Ich spukte Blut aus. Beim Sturz hatte ich mir auf die Zunge gebissen. Dann warf ich einen Blick nach unten. Mein Herz drohte einen Moment stillzustehen, als ich Lydia vor mir liegen sah. Durch ihr Kettenhemd sickerte langsam Blut. Sie musste sich zwischen die Soldaten gemischt haben, als wir losgeritten sind und ich hatte es nicht gemerkt.
Ich fluchte laut und wollte sofort nach Helmbruch rufen, doch er war schon zur Stelle. Seiner Haltung zur urteilen, hätte er mich fast über den Haufen gerannt. Bei Verwundeten neigte er zu einer Art Tunnelblick.
Innerhalb weniger Herzschläge hatten wir das Mädchen umgedreht und sahen uns die üble Verletzung an. Die Rüstung hatte dem Lanzenangriff die größte Wucht genommen, doch die Kettenglieder dennoch durchschlagen. Die Wunde ging tief und blutete stark.
„Kommst du zurecht?“, fragte ich meinen Heiler und der nickte nur schroff. Ich stieß ihm aufmunternd gegen die Schulter und rannte humpelnd zur Burg. Der Abwurf vom Pferd hatte mir einige Blessuren eingebracht, aber ich fühlte mich so, als wenn ich sie verdient hätte.
Als ich Mirta passierte, wollte sie die Klinge sinken lassen, doch ein kurzes Kopfschütteln sorgte dafür, dass sie ihre starre Haltung sogleich wieder aufnahm.
Kahn eilte mir vom Tor entgegen und ich gab ihm umgehend neue Befehle: „Holt sofort die Trage und bringt Lydia nach oben.
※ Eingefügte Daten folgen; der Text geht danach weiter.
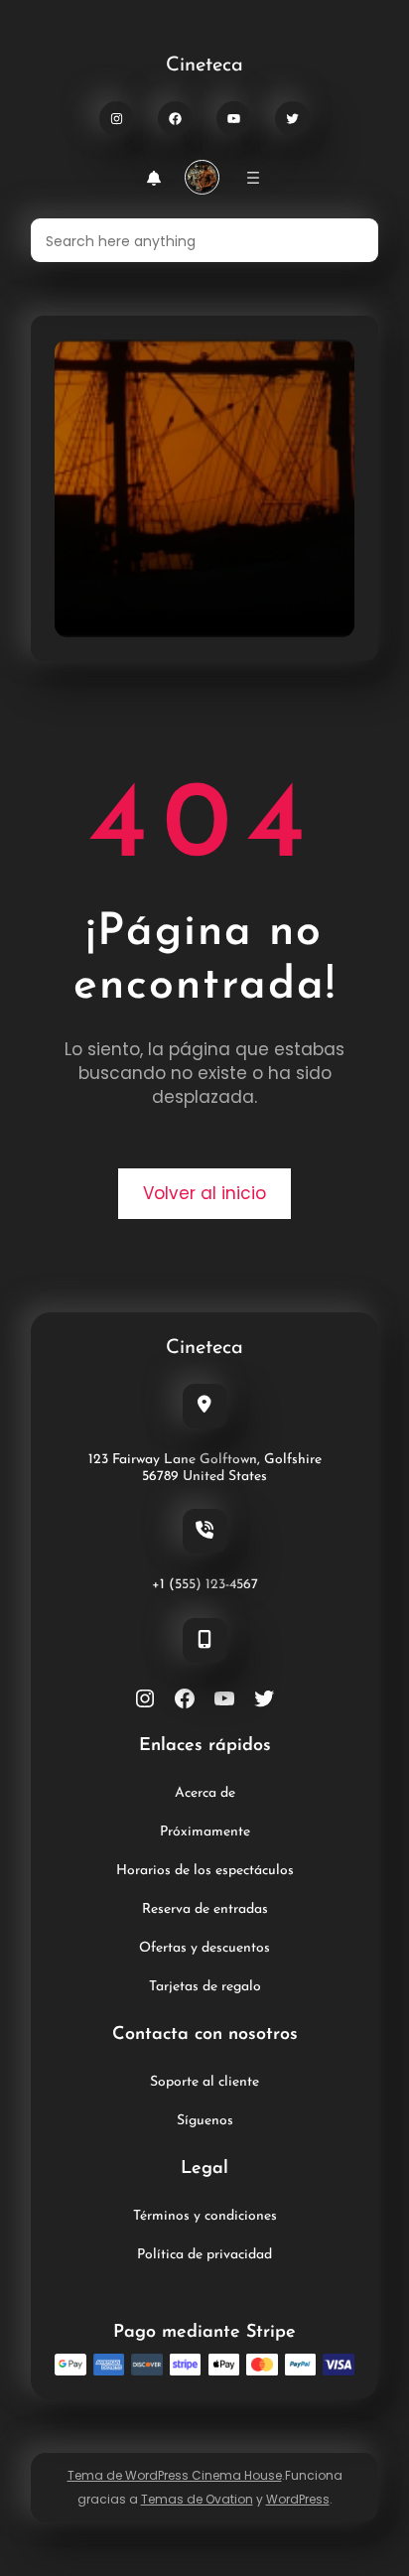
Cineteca (204, 65)
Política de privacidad (204, 2254)
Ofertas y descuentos (204, 1948)
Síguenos (205, 2120)
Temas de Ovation (197, 2499)
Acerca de (205, 1793)
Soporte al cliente (204, 2082)
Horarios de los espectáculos (205, 1870)
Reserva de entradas (205, 1909)
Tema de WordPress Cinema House (175, 2475)
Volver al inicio (204, 1193)
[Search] (351, 240)
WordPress (298, 2499)
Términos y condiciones (205, 2216)
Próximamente (205, 1832)
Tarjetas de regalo (205, 1986)
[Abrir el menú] (253, 178)
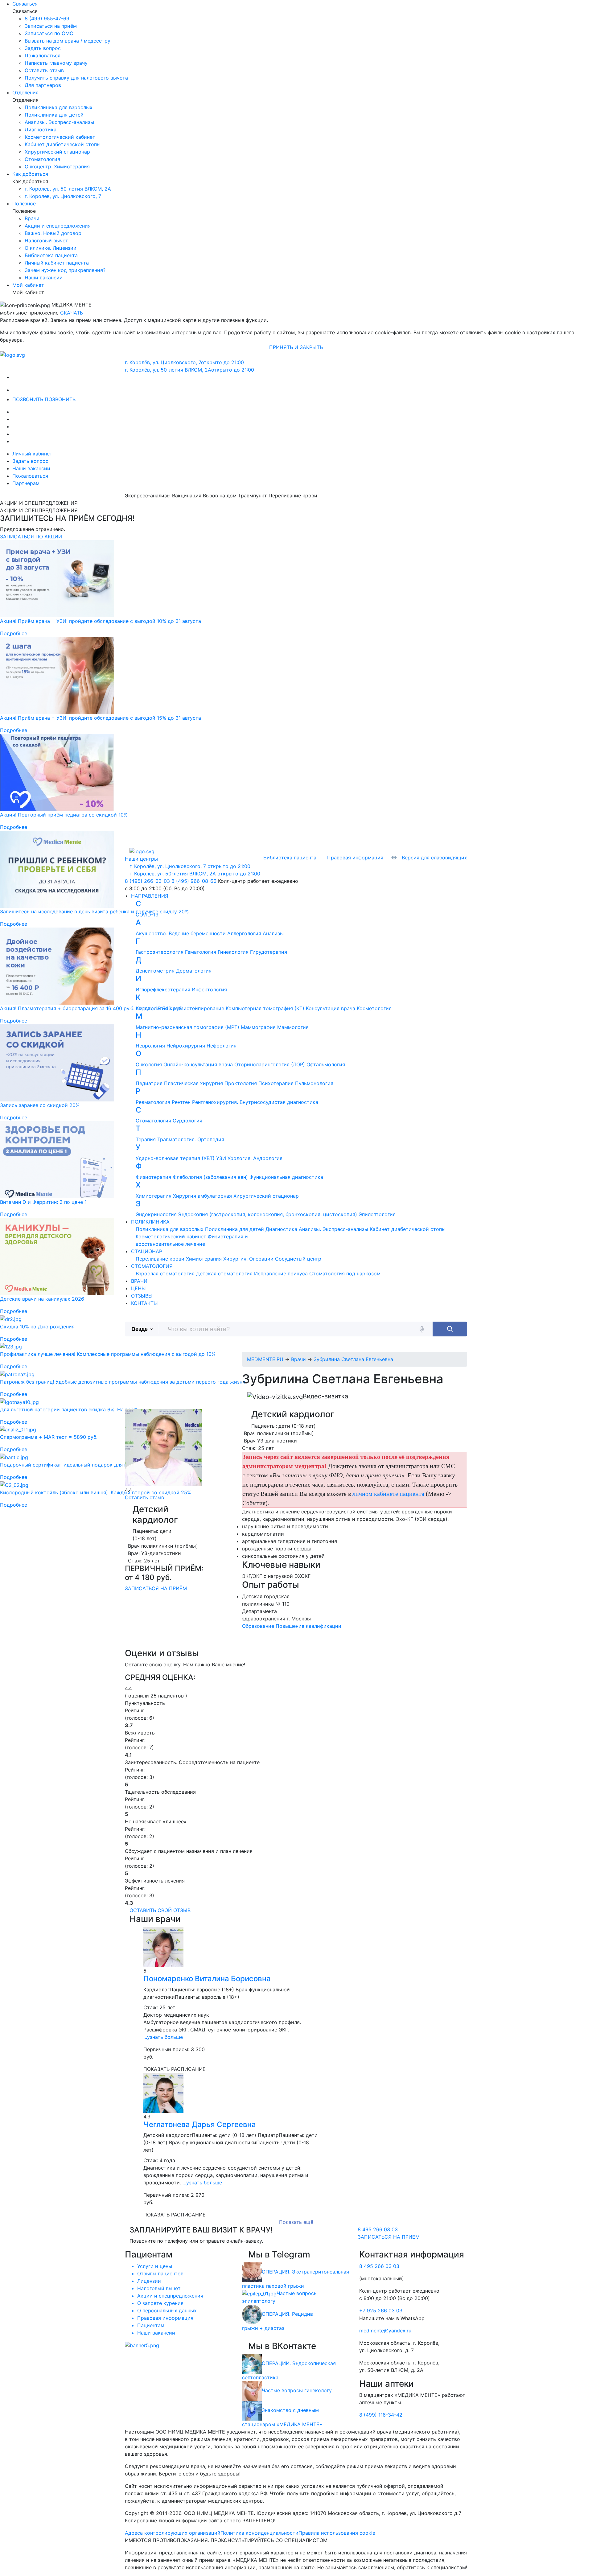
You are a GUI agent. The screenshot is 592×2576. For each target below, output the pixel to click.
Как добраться (30, 174)
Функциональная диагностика (286, 1177)
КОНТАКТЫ (144, 1303)
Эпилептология (377, 1214)
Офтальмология (325, 1064)
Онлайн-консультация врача (198, 1064)
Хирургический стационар (57, 152)
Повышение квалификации (308, 1626)
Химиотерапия (204, 1259)
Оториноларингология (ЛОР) (269, 1064)
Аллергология (244, 933)
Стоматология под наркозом (344, 1273)
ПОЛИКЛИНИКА (150, 1222)
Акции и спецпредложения (58, 226)
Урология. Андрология (255, 1158)
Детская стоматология (224, 1273)
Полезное (24, 203)
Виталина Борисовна (207, 1978)
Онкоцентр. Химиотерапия (57, 166)
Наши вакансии (44, 277)
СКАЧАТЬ (71, 313)
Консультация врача (330, 1008)
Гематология (200, 952)
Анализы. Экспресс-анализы (59, 122)
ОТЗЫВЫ (142, 1296)
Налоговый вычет (46, 240)
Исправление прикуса (281, 1273)
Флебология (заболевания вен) (210, 1177)
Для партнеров (43, 85)
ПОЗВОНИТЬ (28, 399)
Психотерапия (276, 1083)
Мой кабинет (28, 285)
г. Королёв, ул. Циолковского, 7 (63, 196)
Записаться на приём (51, 26)
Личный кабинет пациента (57, 263)
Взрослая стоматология (165, 1273)
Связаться (25, 4)
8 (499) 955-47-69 (47, 18)
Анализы (273, 933)
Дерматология (194, 971)
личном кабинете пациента (388, 1493)
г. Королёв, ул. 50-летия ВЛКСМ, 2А (68, 189)
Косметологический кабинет (60, 137)
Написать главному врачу (56, 63)
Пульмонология (314, 1083)
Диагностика (40, 129)
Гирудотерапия (268, 952)
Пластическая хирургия (193, 1083)
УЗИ (221, 1158)
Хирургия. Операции (248, 1259)
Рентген (181, 1102)
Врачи (32, 218)
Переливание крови (160, 1259)
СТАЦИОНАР (146, 1251)
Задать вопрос (43, 48)
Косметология (374, 1008)
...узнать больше (163, 2037)
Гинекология (233, 952)
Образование (258, 1626)
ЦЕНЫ (138, 1288)
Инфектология (209, 989)
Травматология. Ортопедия (190, 1139)
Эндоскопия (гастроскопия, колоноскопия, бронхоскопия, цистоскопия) (267, 1214)
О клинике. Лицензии (50, 248)
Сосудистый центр (298, 1259)
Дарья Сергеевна (199, 2124)
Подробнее (13, 633)
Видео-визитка (325, 1396)
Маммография (258, 1027)
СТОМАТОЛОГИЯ (152, 1266)
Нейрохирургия (185, 1046)
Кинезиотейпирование (196, 1008)
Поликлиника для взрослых (58, 107)
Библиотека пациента (51, 255)
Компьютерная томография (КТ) (265, 1008)
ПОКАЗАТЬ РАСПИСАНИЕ (174, 2069)
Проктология (240, 1083)
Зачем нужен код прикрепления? (65, 270)
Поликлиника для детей (54, 115)
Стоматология (42, 159)
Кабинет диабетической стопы (63, 144)
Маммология (293, 1027)
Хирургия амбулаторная (202, 1196)
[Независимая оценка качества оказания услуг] (142, 2345)
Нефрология (221, 1046)
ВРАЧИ (139, 1281)
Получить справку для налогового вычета (76, 78)
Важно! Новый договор (53, 233)
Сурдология (187, 1120)
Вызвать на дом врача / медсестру (67, 41)
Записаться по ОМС (49, 33)
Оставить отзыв (44, 70)
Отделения (25, 92)
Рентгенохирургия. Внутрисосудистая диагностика (255, 1102)
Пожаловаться (42, 55)
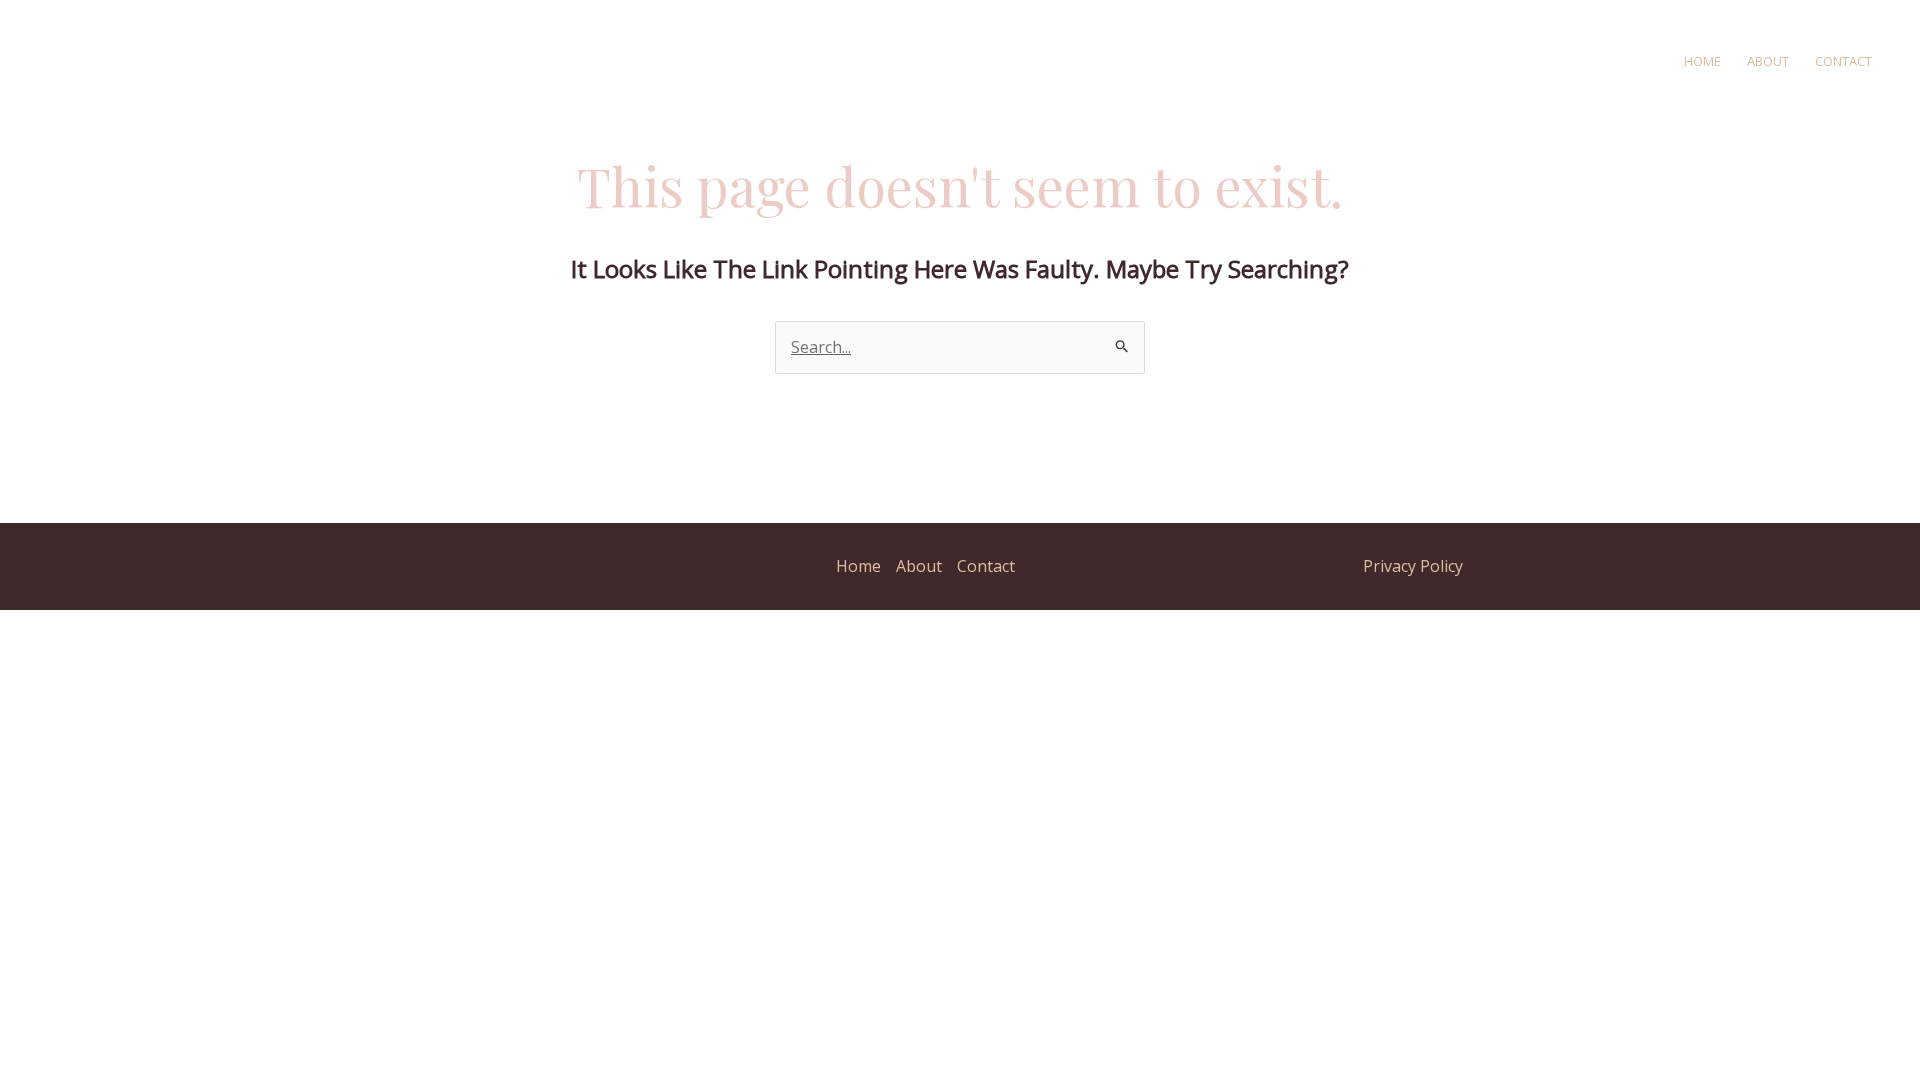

Bornhelm soll runter in den Kerker und Willaar raufholen. Und Marta soll sich um Sun kümmern.“
Lydias Mutter neigte zum Durchdrehen, wenn es um ihre Tochter ging und mein Zeugwart war da nicht viel besser. Helmbruch brauchte jedoch ein freies Arbeitsfeld, also musste ich die schnellstmöglich voneinander trennen.
Die Gedanken meines härtesten Veteranen gingen offensichtlich in dieselbe Richtung und ich hörte seine laute Stimme im Hof herumbrüllen. Er würde meine Befehle wortwörtlich ausführen lassen, das war sicher. Ich warf einen Blick zurück und vergewisserte mich, dass die vier Reiter noch genau da standen, wo sie vorerst bleiben sollten. Auch Helmbruch tat bereits alles, um Lydias Leben zu retten und ich sah, wie er das Mädchen bereits fachkundig verarztete. Er trug immer eine Tasche mit Verbandszeug und Kräutern mit sich herum.
Ich schmeckte Gallenflüssigkeit, als ich das Schlachtfeld näher betrachtete. Aus meiner Stute ragte noch immer die Lanze, überall lagen Leichen und tote Tiere, der Waldboden war zerwühlt, abgebrochene Pfeile lagen dazwischen und vereinzelnd standen Pferde neben ihren erschlagenden Herrn und stupsten diese von Zeit zu Zeit mit der Nase an.
Ich hasste es zu töten. Es war unnatürlich und ein Bruch der Schöpfung. Ich wusste auch, dass Markmann genauso darüber dachte. Er stand nur wenige Schritte von mir entfernt und betete. Es wäre mir nicht in den Sinn gekommen, ihn dabei zu unterbrechen.